EXERCISE INSTRUCTIONS:
Carry on the Hogjaw album review below from its last sentence, in the same voice.
** START OF GIVEN PASSAGE **
If you were looking for a reason to love Hogjaw (not that you should need one, because for 10 years and five other albums they’ve been ace) then we’ll leave this with you. Their bass player is called Elvis DD. That’s Elvis Double D, which is probably the most rock n roll name ever.

Such an intro would usually be a digression, but oddly enough not here. Because Hogjaw are a rock n roll band to their very last breath. The four long-standing friends look like they were born in a van, playing a guitar and appear for all the world to have been weaned on moonshine since birth.

All of which means that whilst you can tell exactly what sort of band Hogjaw are from the name – like one of those death metal bands with the logos you can’t read, they reveal all their layers right from the get go– and you also know what “Way Down Yonder” sounds like before they’ve played a note, it doesn’t make it any less fun.

How can any record that contains a title track that strides the world with denim clad intent and which sees the singer pistol whip the devil at one point not be an absolute knockout? Particularly when it is played like the Allman Brothers and The Marshall Tucker Band were jamming on Grand Funk’s  “We’re An American Band”.

That’s kind of the vibe throughout too. “Back Home Today” kicks things off in a country type way, albeit given that singer JB Jones sounds like he’s the leader of a biker gang at all times, so there is a rock feel about its stomp, even here.

“To Hell With The Rest” is the kind of middle finger in the air that Skinny Molly do, plus it comes on like the best song ZZ Top never wrote – for the avoidance of doubt that makes it very, very good indeed.
** END OF GIVEN PASSAGE **
** START OF EXCERPTED RECORDS **
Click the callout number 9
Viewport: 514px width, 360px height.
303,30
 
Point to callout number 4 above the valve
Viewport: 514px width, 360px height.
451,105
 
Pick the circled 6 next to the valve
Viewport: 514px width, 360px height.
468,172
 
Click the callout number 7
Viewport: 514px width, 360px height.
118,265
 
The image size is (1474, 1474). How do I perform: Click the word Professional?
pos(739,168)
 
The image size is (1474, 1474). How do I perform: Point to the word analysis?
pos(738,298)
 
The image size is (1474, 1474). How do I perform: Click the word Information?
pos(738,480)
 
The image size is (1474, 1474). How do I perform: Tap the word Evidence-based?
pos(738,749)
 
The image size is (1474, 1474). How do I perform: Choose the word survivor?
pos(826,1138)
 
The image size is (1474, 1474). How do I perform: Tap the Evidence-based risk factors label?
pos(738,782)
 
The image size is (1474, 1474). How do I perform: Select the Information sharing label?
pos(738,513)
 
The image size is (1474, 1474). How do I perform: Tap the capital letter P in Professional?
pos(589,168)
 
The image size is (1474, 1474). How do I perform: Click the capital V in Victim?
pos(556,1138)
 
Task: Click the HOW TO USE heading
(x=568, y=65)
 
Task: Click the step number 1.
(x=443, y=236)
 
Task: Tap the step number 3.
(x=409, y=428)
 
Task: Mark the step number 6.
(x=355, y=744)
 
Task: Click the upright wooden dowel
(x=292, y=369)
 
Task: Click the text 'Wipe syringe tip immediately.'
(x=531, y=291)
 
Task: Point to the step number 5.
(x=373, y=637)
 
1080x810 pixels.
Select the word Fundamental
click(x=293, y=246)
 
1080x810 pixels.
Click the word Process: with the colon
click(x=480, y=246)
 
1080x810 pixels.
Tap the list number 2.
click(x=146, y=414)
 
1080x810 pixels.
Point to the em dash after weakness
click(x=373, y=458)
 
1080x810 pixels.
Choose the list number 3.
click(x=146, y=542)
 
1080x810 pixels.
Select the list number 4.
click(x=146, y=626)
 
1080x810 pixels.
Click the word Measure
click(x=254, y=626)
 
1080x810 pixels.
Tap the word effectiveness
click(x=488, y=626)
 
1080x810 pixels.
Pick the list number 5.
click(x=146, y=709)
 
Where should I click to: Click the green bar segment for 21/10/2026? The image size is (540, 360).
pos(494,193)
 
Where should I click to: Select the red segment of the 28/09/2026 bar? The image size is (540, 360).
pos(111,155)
** END OF EXCERPTED RECORDS **
RESPONSE:
If Billy and the Boys are the best little band from Texas, then these four aren’t far off the best band in Arizona, “Brown Water” isn’t so much whiskey soaked, as absolutely righteously drunk, and it will make anywhere a honky-tonk for four minutes. “North Carolina Way” is a veritable southern rock masterclass, and the lead playing from Jimmy Rose is brilliant. Furthermore, even when they deal with a bleaker subject matter, as on “Dark Horse” they do it in a way that will make Thin Lizzy fans go misty eyed, while “Redemption” reveals a more tender side.

“Got A Pencil” seethes, and doesn’t half sound like something Zakk Wylde would concoct in his man cave. “Never Surrender” is better still as it rages against both fakers in particular and the modern world in general. “Beast Of Burden (Roll On)” ushers itself in on the back of  a formidable riff, while the closing “Talk About Fishin’” sees them round the campfire, playing bluegrass, as you always suspected they might do at some point.

Avant Garde and challenging this isn’t. But that’s why it’s superb. It’s played by blokes who love this music and are very, very good at it. Complaining that you’ve heard it before would be to miss the point. “Way Down Yonder” is the musical equivalent of watching your team’s star striker slot one unerringly in the bottom corner against your bitter rivals twenty years ago on YouTube for the hundredth time. How could you get bored with that? And like that legend, Hogjaw are absolutely bang on target here.